Genome Biol. 2007;8(1):R5. doi: 10.1186/gb-2007-8-1-r5.
The genome of Anopheles gambiae, the major vector of malaria, was sequenced and assembled in 2002. This initial genome assembly and analysis made available to the scientific community was complicated by the presence of assembly issues, such as scaffolds with no chromosomal location, no sequence data for the Y chromosome, haplotype polymorphisms resulting in two different genome assemblies in limited regions and contaminating bacterial DNA.
Polytene chromosome in situ hybridization with cDNA clones was used to place 15 unmapped scaffolds (sizes totaling 5.34 Mbp) in the pericentromeric regions of the chromosomes and oriented a further 9 scaffolds. Additional analysis by in situ hybridization of bacterial artificial chromosome (BAC) clones placed 1.32 Mbp (5 scaffolds) in the physical gaps between scaffolds on euchromatic parts of the chromosomes. The Y chromosome sequence information (0.18 Mbp) remains highly incomplete and fragmented among 55 short scaffolds. Analysis of BAC end sequences showed that 22 inter-scaffold gaps were spanned by BAC clones. Unmapped scaffolds were also aligned to the chromosome assemblies in silico, identifying regions totaling 8.18 Mbp (144 scaffolds) that are probably represented in the genome project by two alternative assemblies. An additional 3.53 Mbp of alternative assembly was identified within mapped scaffolds. Scaffolds comprising 1.97 Mbp (679 small scaffolds) were identified as probably derived from contaminating bacterial DNA. In total, about 33% of previously unmapped sequences were placed on the chromosomes.

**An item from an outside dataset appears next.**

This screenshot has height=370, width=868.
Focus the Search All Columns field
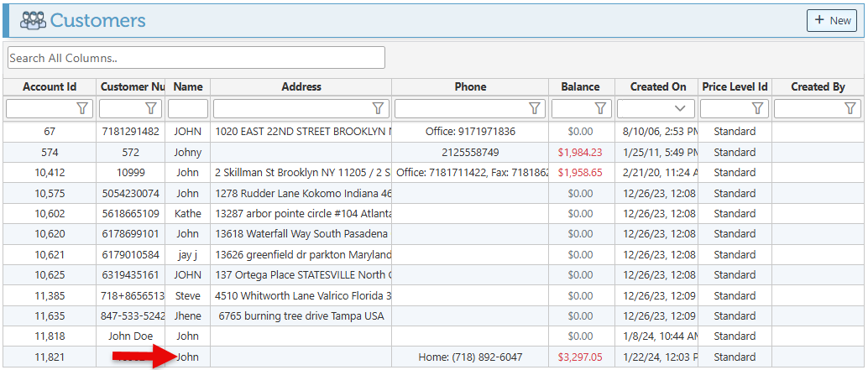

This study has used new approaches to improve the physical map and assembly of the A. gambiae genome.
疟原虫主要传播媒介冈比亚按蚊的基因组于2002年完成测序和组装。最初提供给科学界的这个基因组组装和分析因存在组装问题而变得复杂,比如没有染色体定位的支架、Y染色体没有序列数据、单倍型多态性导致在有限区域出现两种不同的基因组组装以及细菌DNA污染。
利用与cDNA克隆的多线染色体原位杂交,将15个未定位的支架(总大小为5.34 Mbp)定位到染色体的着丝粒周围区域,并确定了另外9个支架的方向。通过细菌人工染色体(BAC)克隆的原位杂交进行的额外分析,将1.32 Mbp(5个支架)定位到染色体常染色质部分支架之间的物理间隙中。Y染色体序列信息(0.18 Mbp)仍然高度不完整,分散在55个短支架中。BAC末端序列分析表明,22个支架间间隙被BAC克隆跨越。未定位的支架也通过计算机模拟与染色体组装进行比对,确定了总计8.18 Mbp(144个支架)的区域,这些区域在基因组计划中可能由两种替代组装表示。在已定位的支架内还鉴定出另外3.53 Mbp的替代组装。确定包含1.97 Mbp(679个小支架)的支架可能源自污染的细菌DNA。总共约33%的先前未定位序列被定位到染色体上。
本研究采用了新方法来改进冈比亚按蚊基因组的物理图谱和组装。